El expresidente brasileño Luiz Inacio Lula da Silva volvió a vestirse este viernes de líder obrero, para denunciar en una manifestación en Sao Paulo un intento de "golpe" contra su sucesora Dilma Rousseff, amenazada por un juicio de destitución.
Las manifestaciones, convocadas por el gobernante Partido de los Trabajadores (PT), la Central Única de Trabajadores (CUT) y diversas organizaciones sociales, movilizaron a 267 mil personas en todo el país, según la policía, y a 1.2 millones según los organizadores.
"No vamos a aceptar que haya un golpe", lanzó Lula, de 70 años, con una voz más rasgada que nunca, ante decenas de miles de personas que vibraban a cada una de sus frases.
"Fue maravilloso lo que dijo, toda la energía, aliento y esperanza que transmitió al pueblo para que continuemos en la lucha", dijo María Cicera Salles, una funcionaria de 60 años.
En su discurso, Lula denunció a quienes "tratan de anticipar elecciones dando un golpe contra Dilma". "Tenemos que decirles que quienes estamos en esta plaza hemos luchado para derrocar al régimen militar, para conquistar la democracia, y que no vamos a aceptar que haya un golpe", proclamó.

▶ [Datos para revisar]:

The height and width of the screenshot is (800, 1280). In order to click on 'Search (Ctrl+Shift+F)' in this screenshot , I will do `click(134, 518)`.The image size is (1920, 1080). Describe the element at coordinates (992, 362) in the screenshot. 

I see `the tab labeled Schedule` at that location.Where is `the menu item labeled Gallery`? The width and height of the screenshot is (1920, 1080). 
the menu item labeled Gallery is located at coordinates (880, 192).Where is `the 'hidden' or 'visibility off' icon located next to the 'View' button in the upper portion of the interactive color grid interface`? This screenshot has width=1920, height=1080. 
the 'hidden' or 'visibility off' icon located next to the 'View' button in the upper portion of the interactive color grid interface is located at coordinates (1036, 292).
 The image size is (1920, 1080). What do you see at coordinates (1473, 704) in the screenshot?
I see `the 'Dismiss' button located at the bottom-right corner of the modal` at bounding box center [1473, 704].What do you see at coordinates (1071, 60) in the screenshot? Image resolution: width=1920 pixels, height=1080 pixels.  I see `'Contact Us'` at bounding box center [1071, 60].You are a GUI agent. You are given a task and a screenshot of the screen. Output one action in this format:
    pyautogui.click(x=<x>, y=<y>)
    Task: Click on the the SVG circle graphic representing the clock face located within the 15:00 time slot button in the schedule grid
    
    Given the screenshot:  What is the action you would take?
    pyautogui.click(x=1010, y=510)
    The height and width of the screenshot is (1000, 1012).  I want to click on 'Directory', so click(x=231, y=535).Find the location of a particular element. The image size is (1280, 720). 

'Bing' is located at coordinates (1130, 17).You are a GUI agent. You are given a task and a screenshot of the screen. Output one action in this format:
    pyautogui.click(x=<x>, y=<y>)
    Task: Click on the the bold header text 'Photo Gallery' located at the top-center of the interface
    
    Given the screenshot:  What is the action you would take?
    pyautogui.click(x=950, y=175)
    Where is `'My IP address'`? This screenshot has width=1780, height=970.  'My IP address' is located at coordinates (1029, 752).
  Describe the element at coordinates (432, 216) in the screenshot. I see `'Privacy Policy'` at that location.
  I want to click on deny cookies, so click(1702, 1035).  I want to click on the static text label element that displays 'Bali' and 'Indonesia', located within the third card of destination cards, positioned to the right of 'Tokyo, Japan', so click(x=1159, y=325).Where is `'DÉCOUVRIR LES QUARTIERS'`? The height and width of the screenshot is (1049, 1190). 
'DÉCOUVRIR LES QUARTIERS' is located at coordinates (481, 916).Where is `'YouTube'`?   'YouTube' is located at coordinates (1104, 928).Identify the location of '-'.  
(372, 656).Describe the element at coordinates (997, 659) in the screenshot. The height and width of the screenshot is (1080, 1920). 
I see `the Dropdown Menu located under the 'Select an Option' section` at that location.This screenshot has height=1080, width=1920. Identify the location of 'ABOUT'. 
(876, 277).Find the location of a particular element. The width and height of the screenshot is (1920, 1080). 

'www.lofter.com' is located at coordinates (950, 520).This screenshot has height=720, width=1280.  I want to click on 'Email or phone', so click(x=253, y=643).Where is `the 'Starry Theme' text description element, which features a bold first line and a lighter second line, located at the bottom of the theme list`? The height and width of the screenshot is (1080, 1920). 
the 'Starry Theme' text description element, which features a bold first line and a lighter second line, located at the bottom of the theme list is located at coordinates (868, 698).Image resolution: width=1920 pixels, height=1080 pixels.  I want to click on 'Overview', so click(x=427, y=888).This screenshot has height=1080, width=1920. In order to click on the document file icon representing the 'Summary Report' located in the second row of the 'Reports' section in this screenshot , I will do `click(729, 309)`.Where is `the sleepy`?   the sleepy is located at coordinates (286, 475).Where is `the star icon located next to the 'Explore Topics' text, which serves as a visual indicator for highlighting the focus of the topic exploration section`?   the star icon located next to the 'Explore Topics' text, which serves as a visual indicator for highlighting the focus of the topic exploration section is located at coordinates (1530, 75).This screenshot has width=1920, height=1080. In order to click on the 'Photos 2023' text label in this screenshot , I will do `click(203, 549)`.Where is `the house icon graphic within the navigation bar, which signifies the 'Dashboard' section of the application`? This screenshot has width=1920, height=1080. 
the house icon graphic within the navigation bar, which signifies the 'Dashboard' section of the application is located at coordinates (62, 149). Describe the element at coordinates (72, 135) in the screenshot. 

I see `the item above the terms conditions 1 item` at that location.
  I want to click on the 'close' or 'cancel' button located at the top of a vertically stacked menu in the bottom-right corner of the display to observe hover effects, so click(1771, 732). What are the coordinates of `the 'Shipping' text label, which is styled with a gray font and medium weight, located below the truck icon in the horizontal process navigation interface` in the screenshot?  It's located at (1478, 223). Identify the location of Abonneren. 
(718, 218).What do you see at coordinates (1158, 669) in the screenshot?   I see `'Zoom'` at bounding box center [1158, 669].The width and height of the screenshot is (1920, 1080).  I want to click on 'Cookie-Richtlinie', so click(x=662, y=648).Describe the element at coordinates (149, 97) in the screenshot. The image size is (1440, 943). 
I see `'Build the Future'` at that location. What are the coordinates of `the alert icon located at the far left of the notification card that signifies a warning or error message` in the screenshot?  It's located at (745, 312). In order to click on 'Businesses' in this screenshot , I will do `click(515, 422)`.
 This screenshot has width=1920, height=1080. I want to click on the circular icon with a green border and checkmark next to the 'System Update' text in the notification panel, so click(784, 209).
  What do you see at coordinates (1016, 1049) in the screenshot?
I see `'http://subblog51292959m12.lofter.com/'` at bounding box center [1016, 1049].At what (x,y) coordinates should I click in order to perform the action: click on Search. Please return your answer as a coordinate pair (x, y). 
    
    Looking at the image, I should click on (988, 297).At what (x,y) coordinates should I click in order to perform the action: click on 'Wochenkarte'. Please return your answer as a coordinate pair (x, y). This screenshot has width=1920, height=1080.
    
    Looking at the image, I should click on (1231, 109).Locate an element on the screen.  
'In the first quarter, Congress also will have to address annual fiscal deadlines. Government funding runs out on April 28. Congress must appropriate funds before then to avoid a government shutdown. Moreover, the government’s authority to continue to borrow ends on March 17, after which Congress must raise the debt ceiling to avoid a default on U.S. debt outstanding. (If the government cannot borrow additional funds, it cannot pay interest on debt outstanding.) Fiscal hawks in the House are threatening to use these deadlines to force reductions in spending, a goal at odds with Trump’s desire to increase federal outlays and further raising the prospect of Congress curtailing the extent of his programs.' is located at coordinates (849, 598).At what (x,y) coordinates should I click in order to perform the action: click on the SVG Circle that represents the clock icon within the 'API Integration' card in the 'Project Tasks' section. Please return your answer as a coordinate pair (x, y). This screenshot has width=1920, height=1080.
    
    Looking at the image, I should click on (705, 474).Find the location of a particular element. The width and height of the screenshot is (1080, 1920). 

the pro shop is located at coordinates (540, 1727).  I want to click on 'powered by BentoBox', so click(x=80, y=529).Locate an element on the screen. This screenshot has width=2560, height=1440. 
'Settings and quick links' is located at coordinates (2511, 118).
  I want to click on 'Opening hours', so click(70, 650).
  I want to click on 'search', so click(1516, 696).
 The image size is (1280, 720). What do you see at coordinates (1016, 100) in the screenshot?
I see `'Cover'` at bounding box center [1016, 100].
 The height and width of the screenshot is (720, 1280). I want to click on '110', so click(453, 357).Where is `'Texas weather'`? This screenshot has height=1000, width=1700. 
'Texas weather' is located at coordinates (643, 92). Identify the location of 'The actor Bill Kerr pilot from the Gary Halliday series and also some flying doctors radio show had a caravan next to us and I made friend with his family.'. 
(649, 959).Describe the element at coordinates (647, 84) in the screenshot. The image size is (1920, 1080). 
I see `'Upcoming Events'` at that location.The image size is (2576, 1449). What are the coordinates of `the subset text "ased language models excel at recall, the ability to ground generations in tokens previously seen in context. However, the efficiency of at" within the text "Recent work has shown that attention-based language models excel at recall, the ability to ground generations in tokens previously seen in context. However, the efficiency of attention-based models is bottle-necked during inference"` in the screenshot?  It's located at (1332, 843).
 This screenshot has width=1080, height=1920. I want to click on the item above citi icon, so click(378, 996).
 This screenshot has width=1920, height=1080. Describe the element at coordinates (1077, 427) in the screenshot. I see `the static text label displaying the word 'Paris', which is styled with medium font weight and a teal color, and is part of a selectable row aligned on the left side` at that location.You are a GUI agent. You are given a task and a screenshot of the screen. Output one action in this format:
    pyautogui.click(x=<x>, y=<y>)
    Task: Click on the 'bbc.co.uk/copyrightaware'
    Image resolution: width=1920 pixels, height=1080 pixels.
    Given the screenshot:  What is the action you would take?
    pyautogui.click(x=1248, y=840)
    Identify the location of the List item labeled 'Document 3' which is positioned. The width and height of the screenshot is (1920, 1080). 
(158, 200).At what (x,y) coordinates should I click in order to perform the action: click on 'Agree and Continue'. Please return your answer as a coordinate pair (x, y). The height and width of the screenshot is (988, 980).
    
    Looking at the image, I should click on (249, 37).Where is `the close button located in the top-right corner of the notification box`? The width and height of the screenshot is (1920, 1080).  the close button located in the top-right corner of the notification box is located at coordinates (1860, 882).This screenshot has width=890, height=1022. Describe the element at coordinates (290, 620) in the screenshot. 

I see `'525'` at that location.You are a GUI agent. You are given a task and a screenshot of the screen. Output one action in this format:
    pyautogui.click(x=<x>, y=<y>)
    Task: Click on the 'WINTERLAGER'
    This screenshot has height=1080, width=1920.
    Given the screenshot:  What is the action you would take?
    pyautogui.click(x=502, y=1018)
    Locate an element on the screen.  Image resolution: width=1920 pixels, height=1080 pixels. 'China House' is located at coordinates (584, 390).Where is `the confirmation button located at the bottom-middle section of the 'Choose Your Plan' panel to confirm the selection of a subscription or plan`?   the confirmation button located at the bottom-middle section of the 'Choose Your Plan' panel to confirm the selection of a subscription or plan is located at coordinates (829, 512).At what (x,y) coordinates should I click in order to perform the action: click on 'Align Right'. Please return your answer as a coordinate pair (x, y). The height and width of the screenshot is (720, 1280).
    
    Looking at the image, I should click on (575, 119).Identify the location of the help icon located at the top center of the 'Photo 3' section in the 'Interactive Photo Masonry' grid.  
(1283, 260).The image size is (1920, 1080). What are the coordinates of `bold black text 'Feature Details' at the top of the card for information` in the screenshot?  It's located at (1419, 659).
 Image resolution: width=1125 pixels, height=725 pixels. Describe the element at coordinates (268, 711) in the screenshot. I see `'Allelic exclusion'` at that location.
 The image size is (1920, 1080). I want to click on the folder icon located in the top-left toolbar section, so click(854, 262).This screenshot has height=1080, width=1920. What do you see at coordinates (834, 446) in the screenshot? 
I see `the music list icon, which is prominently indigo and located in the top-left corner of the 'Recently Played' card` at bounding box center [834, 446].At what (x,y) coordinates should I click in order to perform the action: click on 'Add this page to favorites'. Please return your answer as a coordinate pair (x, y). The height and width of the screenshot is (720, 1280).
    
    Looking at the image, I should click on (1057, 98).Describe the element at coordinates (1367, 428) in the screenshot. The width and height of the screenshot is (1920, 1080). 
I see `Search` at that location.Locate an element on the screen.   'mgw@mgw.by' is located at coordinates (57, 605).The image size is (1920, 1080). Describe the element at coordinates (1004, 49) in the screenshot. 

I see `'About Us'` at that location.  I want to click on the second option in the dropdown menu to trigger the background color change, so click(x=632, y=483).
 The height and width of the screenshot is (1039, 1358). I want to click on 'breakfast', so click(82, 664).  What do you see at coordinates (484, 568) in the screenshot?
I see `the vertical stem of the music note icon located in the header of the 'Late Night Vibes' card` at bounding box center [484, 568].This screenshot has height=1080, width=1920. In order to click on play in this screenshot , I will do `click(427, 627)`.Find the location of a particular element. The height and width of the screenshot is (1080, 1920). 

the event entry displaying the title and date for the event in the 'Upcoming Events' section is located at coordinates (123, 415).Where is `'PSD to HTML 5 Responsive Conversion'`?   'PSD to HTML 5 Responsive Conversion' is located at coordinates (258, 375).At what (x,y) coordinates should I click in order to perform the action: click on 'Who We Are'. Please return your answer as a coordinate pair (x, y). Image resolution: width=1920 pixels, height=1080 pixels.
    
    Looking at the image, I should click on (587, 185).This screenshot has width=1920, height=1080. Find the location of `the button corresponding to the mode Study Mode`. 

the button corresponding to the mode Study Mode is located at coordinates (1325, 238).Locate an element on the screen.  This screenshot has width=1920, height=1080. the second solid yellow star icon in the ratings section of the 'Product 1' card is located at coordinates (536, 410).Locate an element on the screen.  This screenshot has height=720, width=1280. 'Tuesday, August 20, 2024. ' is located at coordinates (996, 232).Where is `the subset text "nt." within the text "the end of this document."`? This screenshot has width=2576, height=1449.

▶ [Problemas y tareas]:
[a] Repite sin cambios el fragmento sobre Lula desde "El expresidente brasileño" hasta "juicio de destitución.".
[b] Responde estas preguntas con lo que dice el fragmento sobre Lula:
(i) ¿Cuántos años tiene Lula?
(ii) Según la policía, ¿cuántas personas movilizaron las manifestaciones en todo el país?
(iii) ¿Cuál es el trabajo de María Cicera Salles?

▶ [Respuestas por número]:
[a]
El expresidente brasileño Luiz Inacio Lula da Silva volvió a vestirse este viernes de líder obrero, para denunciar en una manifestación en Sao Paulo un intento de "golpe" contra su sucesora Dilma Rousseff, amenazada por un juicio de destitución.

[b]
(i) 70 años.
(ii) 267 mil personas.
(iii) Es funcionaria.